%%

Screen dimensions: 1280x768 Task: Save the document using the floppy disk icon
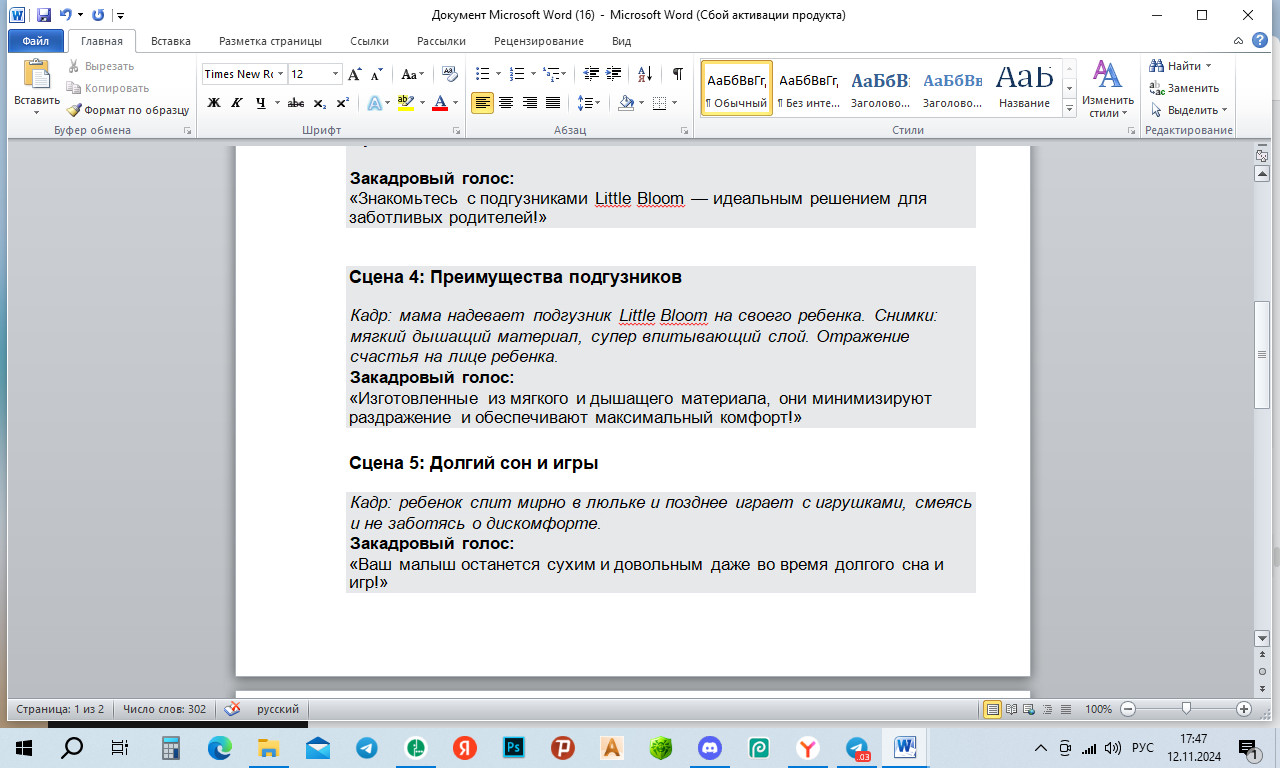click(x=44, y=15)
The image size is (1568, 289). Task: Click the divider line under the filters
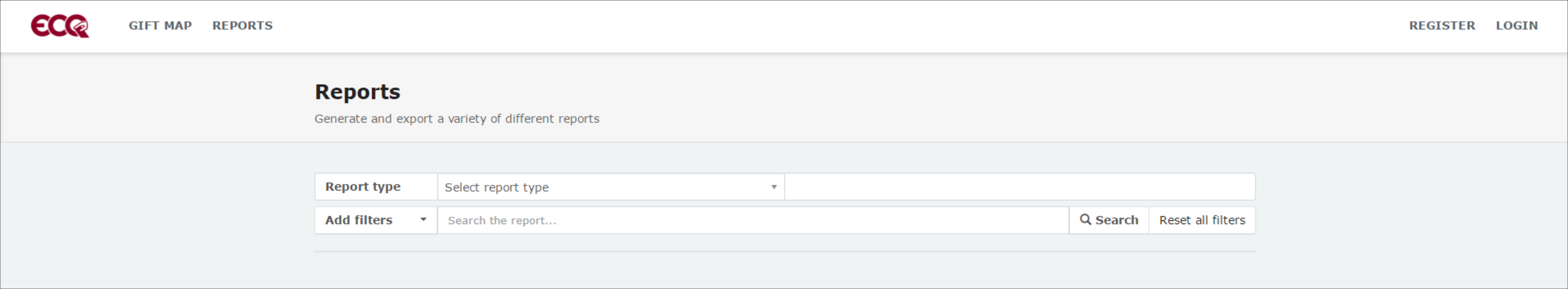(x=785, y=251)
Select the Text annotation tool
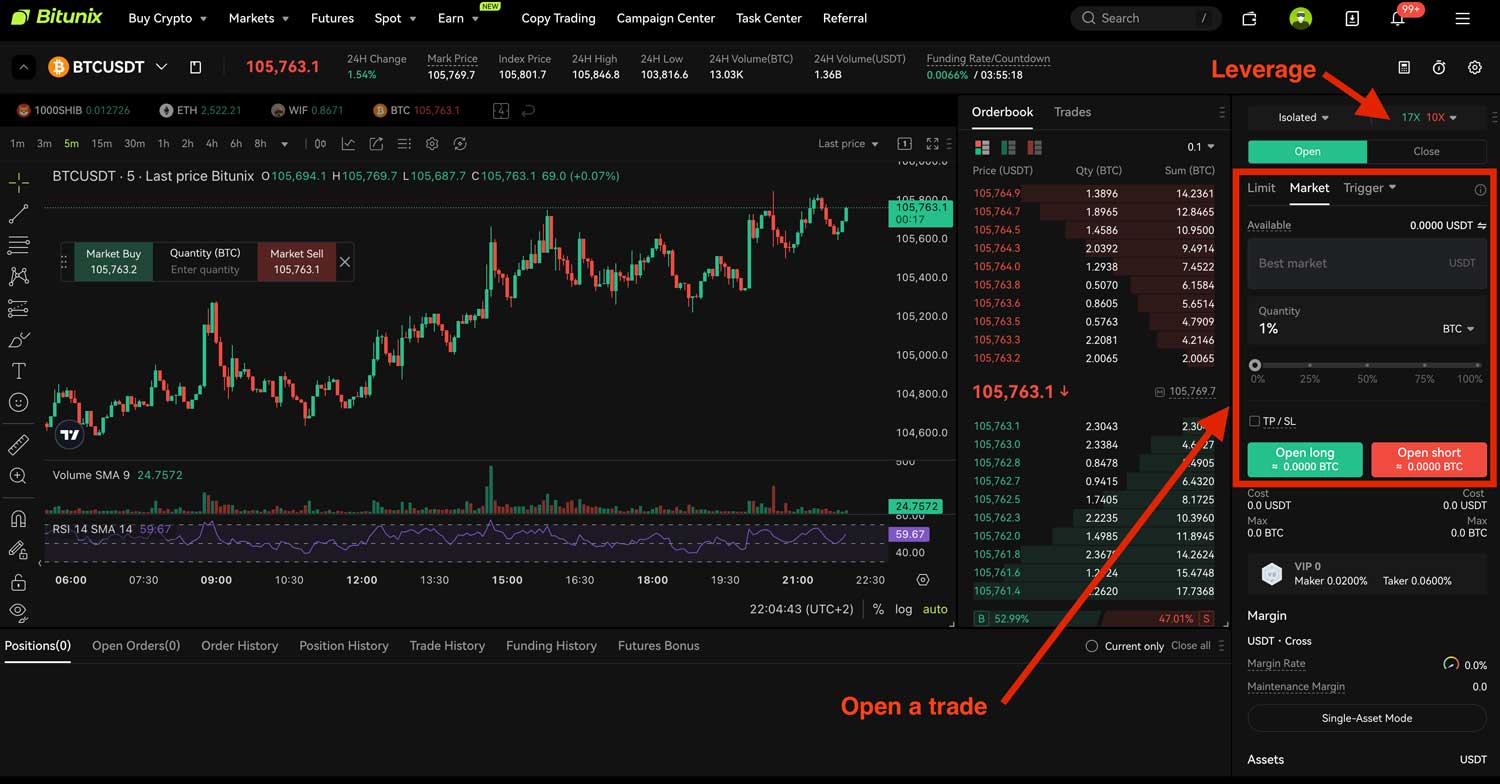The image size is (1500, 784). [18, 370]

%%

*Task description*
Your copy should hold exactly the lines from the line bearing "The image size is (1568, 289)." through the end of the data, both included, and no pictures or anything further.

*Answer box*
The image size is (1568, 289). Task: Click the divider line under the filters
(x=785, y=251)
Select the Text annotation tool
The image size is (1500, 784). [18, 370]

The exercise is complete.